How to complete this task: An exact copy is needed of the lines from the one that contains "You are a computer-use" through the final line of the data below, with pictures left out.

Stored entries

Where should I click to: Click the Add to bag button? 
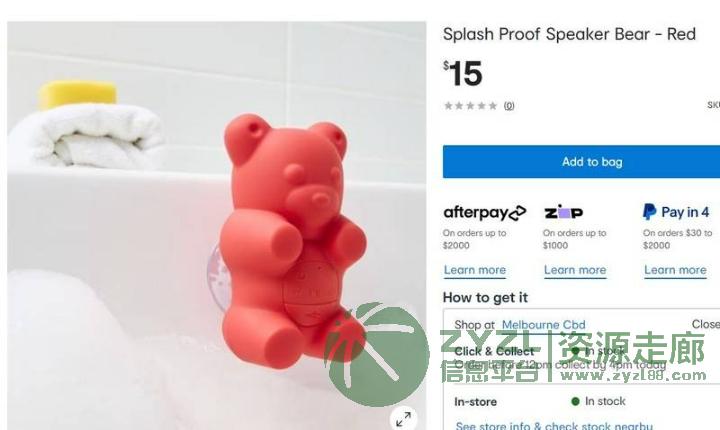coord(581,162)
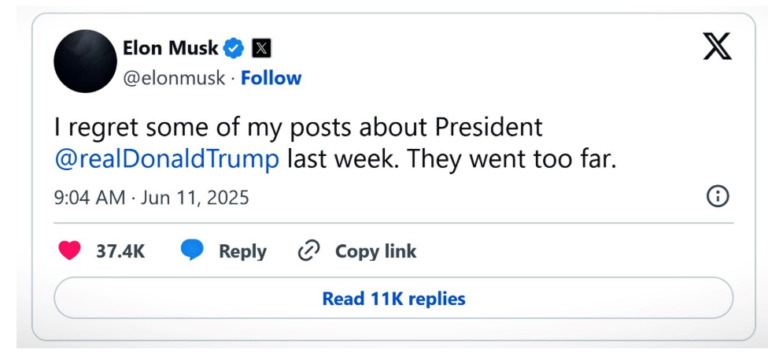This screenshot has height=364, width=768.
Task: Open Elon Musk's dark profile avatar
Action: click(86, 61)
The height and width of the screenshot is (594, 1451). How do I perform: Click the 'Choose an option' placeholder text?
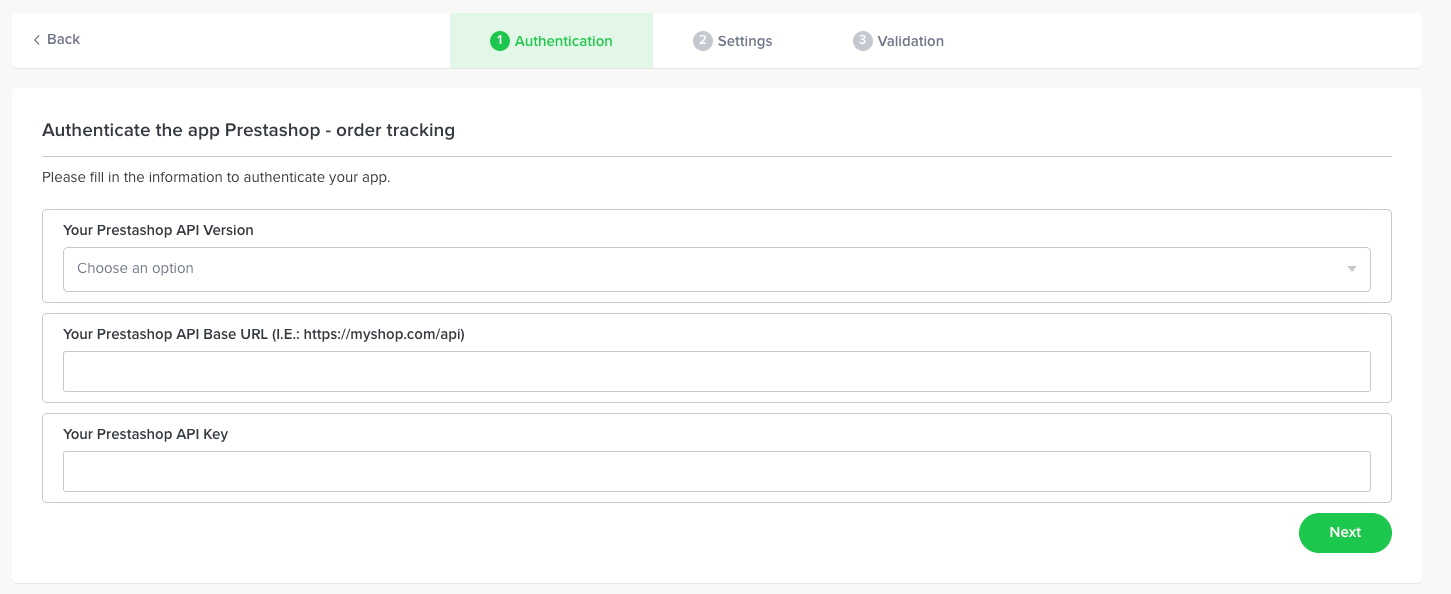coord(135,269)
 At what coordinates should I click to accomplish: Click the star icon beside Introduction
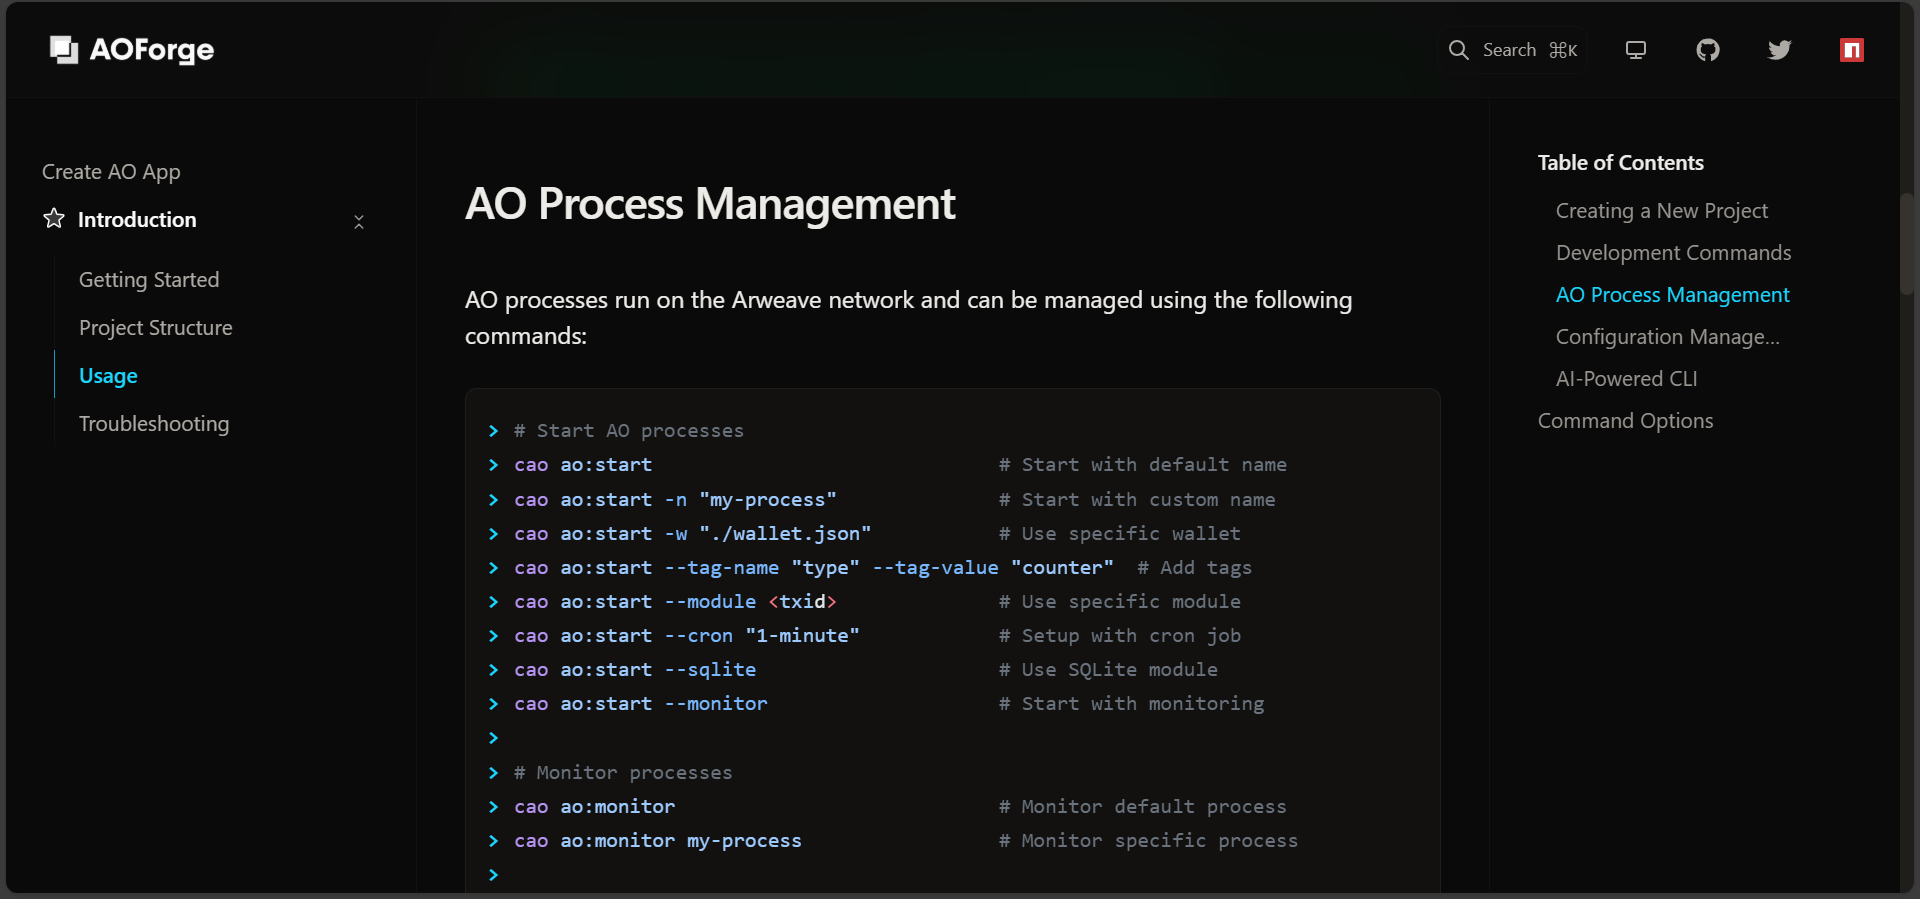pyautogui.click(x=54, y=219)
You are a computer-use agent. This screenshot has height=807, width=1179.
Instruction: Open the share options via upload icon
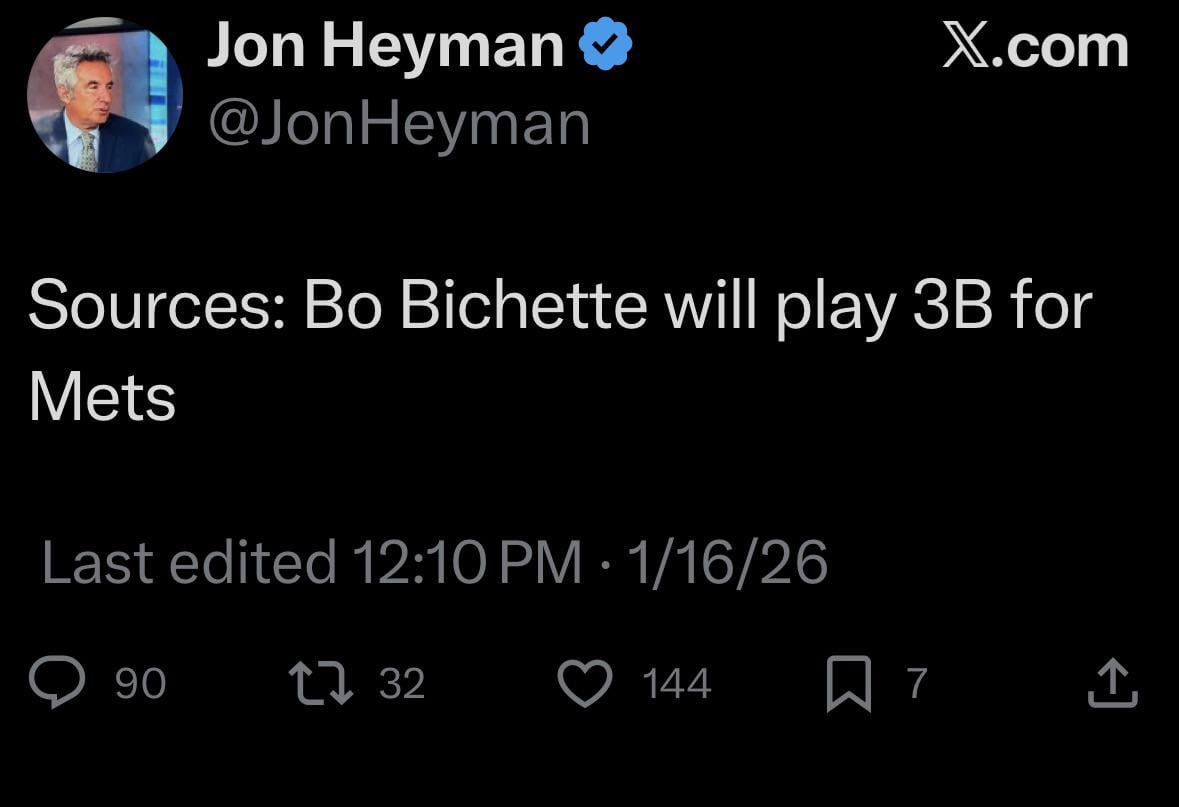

Written answer:
You are a computer-use agent. This screenshot has height=807, width=1179.
Instruction: Open the share options via upload icon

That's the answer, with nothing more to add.